Du PLAISIR comme PRINCIPE
En allemand la joie se dit "Freude" - voilà qui devait ravir le cher Sigmund ! Et dessiner pour lui un certain destin, un fatum comme on dit en latin, qui signifie originellement "le dit" (de fari, dire). Les Muses, au chevet du nourrisson, ont édicté le signifiant-maître qui dorénavant guiderait les pas de l'enfant, puis de l'adulte. On se demandera si Freud saura se montrer digne de cette vocation, dans sa vie et dans son oeuvre, ce qui n'est évident ni pour l'une ni pour l'autre. S'il est bien vrai qu'elles commencent en fanfare (malgré les difficultés inhérentes à son projet de créer une science nouvelle), la suite est plus sombre : le vieil homme devra fuir les nazis en Angleterre, et l'oeuvre se teinte de tristesse avec l'énonciation de la pulsion de mort. Mais alors, où est la joie ? Je la verrai pour mon compte dans la première théorie des pulsions : voyez ce corps, bridé par la religion et la morale, corseté par la médecine, découpé en rondelles par l'anatomie, physicalisé par la physiologie, qui soudain se met à respirer, à gambader ! Corps pulsionnel, corps érogène, corps miraculé par les circuits de la libido ! Et la bouche, et tout le système digestif, et l'anus, et les zones génitales, et bientôt le corps tout entier, et la peau, et le regard, tout cela, en ordre ou en désordre, se met à vibrer, à frémir ! Joie du corps, joie hors mesure, s'écoulant, rayonnant ! Depuis Lucrèce on n'avait rien vu de semblable : le mouvement spontané du corps, et de la psyché, va vers le plaisir : voluptas gubernans ! Une nouvelle ode à Vénus résonne "scientifiquement" dans ces premiers travaux, qui ont pour titre : "Pour une théorie sexuelle".

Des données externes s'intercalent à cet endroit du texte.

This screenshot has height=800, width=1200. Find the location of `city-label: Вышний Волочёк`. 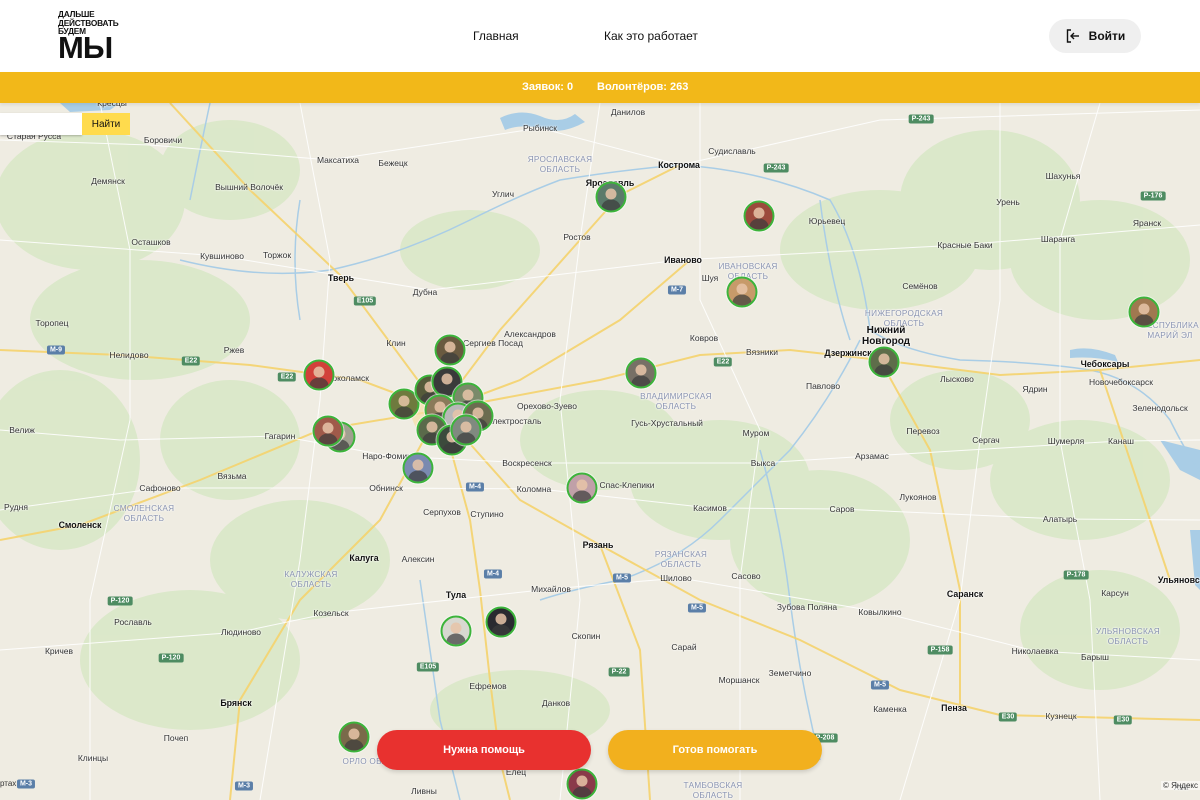

city-label: Вышний Волочёк is located at coordinates (249, 187).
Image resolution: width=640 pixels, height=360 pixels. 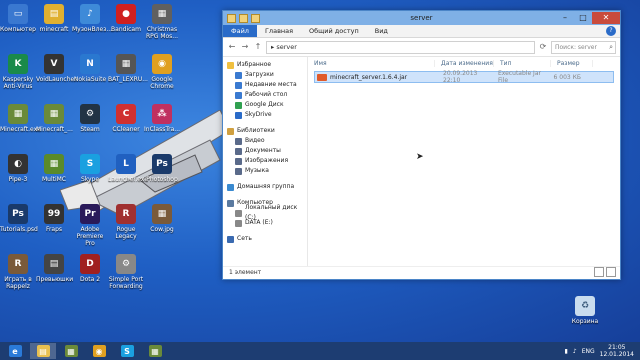 What do you see at coordinates (90, 164) in the screenshot?
I see `app-icon: S` at bounding box center [90, 164].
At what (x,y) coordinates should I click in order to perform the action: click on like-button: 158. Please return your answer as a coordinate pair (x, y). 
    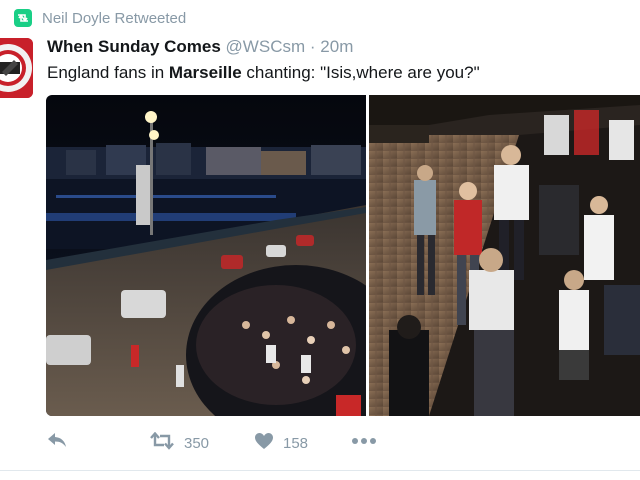
    Looking at the image, I should click on (281, 443).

Chacun sait nonobstant que les choses ne sont pas si simples, que nulle part, en aucun lieu, sauf peut-être pour les premiers mois de la vie, la libido ne peut, sans réserve ni contrôle, s'épancher librement. Eros, très vite, apprend à pleurer, à se lamenter sur sa liberté perdue. Freud inventera l'expression "pulsion du moi" pour désigner l'ensemble des forces visant à l'adaptation sociale, à la maîtrise des pulsions sexuelles, travail inévitable pour qui veut vivre en société et prendre la mesure de la réalité. Dès lors un conflit s'installe entre le principe de plaisir et le principe de réalité, mais, en théorie, ce conflit est gérable si le refoulement n'est pas trop massif, et si une satisfaction raisonnable est laissée aux pulsions. C'est une autre manière de rendre à la raison des philosophes, fort malmenée dans un premier temps, un certain pouvoir de gestion : volupté certes, mais dans certaines mesures, comme le voulait l'antique principe du "rien de trop". Fondamentalement Freud est apollinien, mais avec la supériorité notoire d'avoir exploré le pôle obscur de l'inconscient, auquel il n'est pas question de s'abandonner : où Cela était Je dois advenir.

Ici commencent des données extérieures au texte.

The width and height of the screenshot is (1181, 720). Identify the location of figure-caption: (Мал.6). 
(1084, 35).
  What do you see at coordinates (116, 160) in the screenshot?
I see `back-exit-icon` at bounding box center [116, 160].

Ce petit retour aux sources pour éclairer un point : en quels termes faut-il qualifier la dynamique originelle qui commande notre psyché ? Je vois deux réponses possibles : le plaisir ou la puissance. Freud, après les épicuriens, dit : le plaisir (en allemand Lust, qui signifie à la fois plaisir et désir). Spinoza, puis Nietzsche diront : puissance (conatus : effort de persévérer dans son être - volonté de puissance, affirmation des forces actives). Le freudien impénitent et quelque peu honteux que je suis, tend à suspecter dans l'idée de puissance la domination des pulsions du moi, avec un effacement relatif des pulsions sexuelles : la maîtrise, l'affirmation d'un rapport hiérachique passent au premier plan. D'où la référence à la volonté, sous quelque nom qu'on veuille l'appeler. Cela ne me convainc pas. J'y vois une construction réactionnelle, qui n'est pas sans grandeur, mais qui opère à son propre bénéfice une sorte de refoulement primaire : du fondement on ne veut rien savoir. Mais ce fondement le voici : le sujet qui serait resté fidèle aux principes premiers de sa nature, qui trouverait des conditions naturelles libres où il pût sans dommage pour lui-même et les autres exercer ses libres forces naturelles, ne se soucierait jamais d'affirmer quoi que ce soit ou de l'imposer à qui que ce fût : le plaisir lui suffirait amplement et remplirait aisément ses journées. S'il devait malgré tout se prononcer pour un voeu ce serait de conserver à jamais les conditions favorables qui lui sont échues. C'est en somme, avec révision feudienne, l'existence épicurienne.